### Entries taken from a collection
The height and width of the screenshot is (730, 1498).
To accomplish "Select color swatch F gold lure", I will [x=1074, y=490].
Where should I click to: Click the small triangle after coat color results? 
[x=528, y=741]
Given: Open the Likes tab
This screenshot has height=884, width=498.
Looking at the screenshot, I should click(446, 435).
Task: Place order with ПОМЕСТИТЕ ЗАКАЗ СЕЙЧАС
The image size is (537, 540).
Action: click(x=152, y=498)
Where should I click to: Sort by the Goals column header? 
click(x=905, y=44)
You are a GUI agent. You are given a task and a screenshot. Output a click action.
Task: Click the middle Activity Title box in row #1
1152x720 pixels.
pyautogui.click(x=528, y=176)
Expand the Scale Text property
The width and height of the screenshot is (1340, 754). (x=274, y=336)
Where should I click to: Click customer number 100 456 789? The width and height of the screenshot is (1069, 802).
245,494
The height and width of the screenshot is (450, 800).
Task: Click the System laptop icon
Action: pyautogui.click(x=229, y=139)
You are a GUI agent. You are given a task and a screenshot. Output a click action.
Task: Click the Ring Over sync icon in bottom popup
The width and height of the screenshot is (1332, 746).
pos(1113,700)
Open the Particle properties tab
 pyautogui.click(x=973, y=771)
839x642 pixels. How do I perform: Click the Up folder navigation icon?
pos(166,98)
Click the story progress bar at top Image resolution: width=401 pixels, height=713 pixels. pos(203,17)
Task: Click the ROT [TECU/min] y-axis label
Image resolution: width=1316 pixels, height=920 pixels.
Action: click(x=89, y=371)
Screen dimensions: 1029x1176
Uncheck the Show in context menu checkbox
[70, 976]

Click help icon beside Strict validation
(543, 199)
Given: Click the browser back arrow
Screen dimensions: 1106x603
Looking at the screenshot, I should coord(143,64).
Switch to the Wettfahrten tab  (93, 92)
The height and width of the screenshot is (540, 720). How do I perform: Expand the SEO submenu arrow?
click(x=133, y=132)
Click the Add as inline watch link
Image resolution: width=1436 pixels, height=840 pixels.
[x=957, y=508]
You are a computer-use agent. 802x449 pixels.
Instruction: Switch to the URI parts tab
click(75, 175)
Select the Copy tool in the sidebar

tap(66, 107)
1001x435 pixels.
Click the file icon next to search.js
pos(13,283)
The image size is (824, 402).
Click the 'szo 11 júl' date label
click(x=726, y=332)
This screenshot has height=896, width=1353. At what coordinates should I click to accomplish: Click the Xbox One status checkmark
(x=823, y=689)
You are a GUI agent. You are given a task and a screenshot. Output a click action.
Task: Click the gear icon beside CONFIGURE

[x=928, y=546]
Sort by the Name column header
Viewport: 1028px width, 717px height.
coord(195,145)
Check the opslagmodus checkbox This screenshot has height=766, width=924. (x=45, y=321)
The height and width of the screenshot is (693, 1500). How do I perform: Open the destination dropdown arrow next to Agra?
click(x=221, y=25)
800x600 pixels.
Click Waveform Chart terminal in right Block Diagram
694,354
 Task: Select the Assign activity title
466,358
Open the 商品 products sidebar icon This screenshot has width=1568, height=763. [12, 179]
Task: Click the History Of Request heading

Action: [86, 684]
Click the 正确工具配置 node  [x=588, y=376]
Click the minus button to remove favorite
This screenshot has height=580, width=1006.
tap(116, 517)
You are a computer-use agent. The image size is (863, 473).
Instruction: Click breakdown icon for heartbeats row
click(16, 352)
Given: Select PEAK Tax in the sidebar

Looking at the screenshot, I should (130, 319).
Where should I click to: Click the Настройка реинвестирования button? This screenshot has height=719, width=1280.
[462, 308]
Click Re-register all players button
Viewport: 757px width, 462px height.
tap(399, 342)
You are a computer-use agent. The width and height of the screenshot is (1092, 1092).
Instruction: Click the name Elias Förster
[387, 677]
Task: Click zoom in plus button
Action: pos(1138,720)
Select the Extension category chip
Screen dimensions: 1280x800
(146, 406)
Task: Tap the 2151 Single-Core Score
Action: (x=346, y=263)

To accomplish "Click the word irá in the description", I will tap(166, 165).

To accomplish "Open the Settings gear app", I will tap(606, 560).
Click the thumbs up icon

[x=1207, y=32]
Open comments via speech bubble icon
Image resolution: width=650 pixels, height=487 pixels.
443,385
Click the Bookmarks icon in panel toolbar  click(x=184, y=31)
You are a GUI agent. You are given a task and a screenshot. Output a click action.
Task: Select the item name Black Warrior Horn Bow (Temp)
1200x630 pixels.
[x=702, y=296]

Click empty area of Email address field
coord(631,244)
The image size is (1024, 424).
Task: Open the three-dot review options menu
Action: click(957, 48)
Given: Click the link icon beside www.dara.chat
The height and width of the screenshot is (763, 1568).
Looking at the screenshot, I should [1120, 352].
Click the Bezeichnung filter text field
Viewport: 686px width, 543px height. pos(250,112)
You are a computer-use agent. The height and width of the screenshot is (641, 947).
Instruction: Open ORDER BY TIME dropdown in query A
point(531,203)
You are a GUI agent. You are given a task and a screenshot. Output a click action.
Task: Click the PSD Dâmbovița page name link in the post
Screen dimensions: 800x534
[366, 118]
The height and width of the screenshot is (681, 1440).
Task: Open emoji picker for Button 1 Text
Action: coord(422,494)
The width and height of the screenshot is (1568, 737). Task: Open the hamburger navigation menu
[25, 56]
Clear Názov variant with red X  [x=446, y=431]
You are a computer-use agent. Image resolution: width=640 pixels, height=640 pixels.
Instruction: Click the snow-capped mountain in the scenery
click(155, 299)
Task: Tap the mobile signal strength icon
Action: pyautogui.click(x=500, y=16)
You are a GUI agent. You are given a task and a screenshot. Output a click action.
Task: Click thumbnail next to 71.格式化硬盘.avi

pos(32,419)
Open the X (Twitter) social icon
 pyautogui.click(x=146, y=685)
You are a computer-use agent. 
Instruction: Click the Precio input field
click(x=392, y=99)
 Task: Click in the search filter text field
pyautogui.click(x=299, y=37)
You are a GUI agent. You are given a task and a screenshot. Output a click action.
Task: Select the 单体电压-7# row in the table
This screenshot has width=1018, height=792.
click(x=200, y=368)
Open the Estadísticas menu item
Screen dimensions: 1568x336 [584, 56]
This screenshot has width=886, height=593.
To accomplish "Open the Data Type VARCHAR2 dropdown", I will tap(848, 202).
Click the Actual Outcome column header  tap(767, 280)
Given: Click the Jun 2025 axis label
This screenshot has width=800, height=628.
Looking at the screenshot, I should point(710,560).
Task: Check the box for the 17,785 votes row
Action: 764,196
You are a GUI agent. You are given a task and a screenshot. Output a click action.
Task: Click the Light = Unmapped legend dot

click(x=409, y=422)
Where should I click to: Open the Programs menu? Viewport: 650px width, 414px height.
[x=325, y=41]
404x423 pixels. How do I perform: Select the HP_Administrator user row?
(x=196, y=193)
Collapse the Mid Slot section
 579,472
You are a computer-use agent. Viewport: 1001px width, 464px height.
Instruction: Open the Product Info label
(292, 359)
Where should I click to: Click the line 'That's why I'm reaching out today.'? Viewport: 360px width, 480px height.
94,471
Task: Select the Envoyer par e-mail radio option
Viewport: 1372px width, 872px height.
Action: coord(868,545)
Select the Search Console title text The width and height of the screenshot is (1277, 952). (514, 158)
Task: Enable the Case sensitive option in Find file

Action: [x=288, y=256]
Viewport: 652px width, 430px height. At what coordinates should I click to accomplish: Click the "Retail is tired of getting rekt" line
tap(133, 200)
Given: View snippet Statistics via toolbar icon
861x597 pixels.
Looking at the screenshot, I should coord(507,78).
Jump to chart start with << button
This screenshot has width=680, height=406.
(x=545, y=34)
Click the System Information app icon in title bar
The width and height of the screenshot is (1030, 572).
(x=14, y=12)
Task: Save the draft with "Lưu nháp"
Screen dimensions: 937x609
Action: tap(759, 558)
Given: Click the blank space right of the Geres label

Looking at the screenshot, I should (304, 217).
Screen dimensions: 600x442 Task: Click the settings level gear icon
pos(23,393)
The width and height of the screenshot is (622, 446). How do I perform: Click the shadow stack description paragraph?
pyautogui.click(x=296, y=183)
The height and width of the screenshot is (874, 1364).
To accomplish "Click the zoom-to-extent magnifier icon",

### Work instructions
Go over the data above and copy every line that has the word "computer" in it.

### Result of the task
You are a computer-use agent. 802x449 pixels.
You are a computer-use agent. The image size is (863, 473).
You are a computer-use agent. The width and height of the screenshot is (1092, 1092).
You are a computer-use agent. The height and width of the screenshot is (641, 947).
You are a computer-use agent. Image resolution: width=640 pixels, height=640 pixels.
You are a computer-use agent. 
You are a computer-use agent. Viewport: 1001px width, 464px height.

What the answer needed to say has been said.